The number of votes needed to remove Vice President Sara Duterte from office through impeachment is anchored in the Constitution and shifts for no one, Acting Senate President Sherwin Gatchalian asserted Wednesday, dismissing any notion that shifting alliances or chamber leadership could move the bar.
That figure stands at 16. Gatchalian, who also serves as Senate President Pro Tempore, framed the point as a matter of arithmetic written directly into the country’s foundational law, not a question open to negotiation as senators jockey over how the chamber will be run.

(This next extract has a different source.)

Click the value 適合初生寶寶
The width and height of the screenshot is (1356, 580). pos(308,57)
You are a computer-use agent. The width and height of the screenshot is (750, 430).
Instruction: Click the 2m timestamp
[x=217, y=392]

“Article XI, Section 3(6) of the 1987 Constitution states unequivocally that no person shall be convicted without the concurrence of two-thirds of all the Members of the Senate. With the Senate’s membership fixed at 24, the conviction threshold is 16 votes, and it will remain 16 votes regardless of how many senators attend the trial, which bloc controls the chamber or who presides over the impeachment court,” he said.
His remarks landed as speculation grew over whether realignments in Senate leadership might bear on the outcome of the case against the vice president.

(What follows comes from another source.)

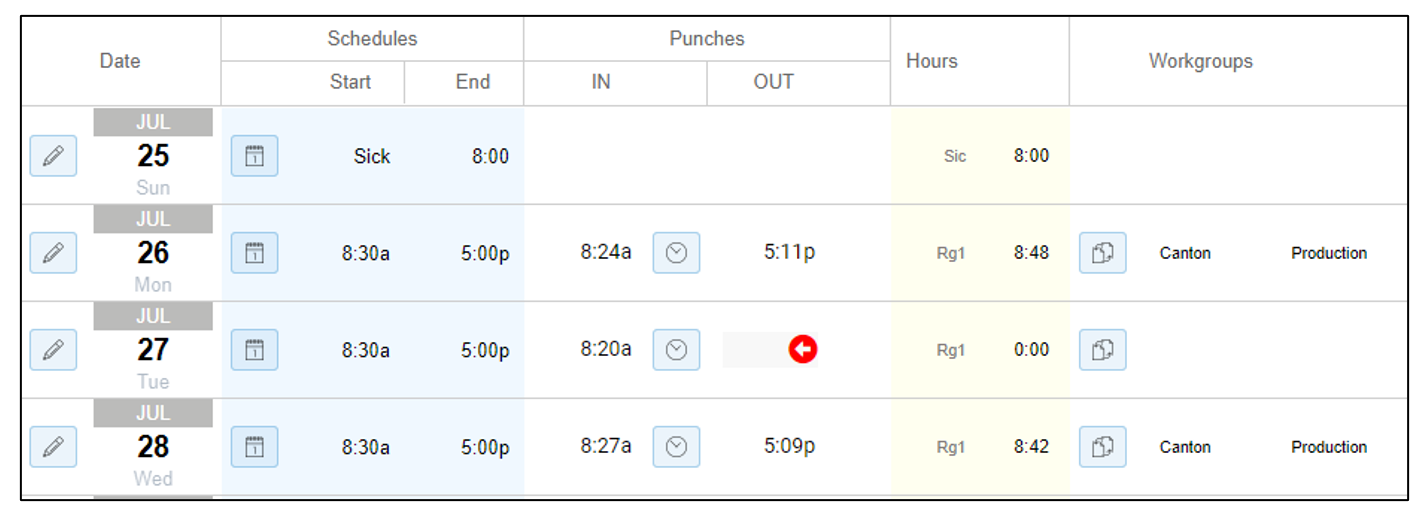Click the punch clock icon next to 8:24a
Image resolution: width=1425 pixels, height=517 pixels.
677,253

When the chamber takes up an impeachment, it transforms into a court and its members become the judges weighing the evidence. Securing two-thirds of the full Senate delivers a conviction; anything short of that hands the respondent an acquittal.
Several procedural deadlines now sit on the calendar. Lawyers for Duterte and the prosecution panel drawn from the House of Representatives must each turn in their pretrial briefs by June 15, ahead of a pretrial conference set for June 18 where the court will sort through evidentiary questions and other preliminary concerns. The trial itself is slated to open on July 6, 2026.
Gatchalian said the groundwork is unfolding on schedule and within the bounds set by constitutional and procedural rules.
“The process is on track. The rules are clear. And the constitutional threshold — 16 votes — will be faithfully observed. The Constitution is clear. Our duty is to follow the Constitution, and that is what we will do,” he said.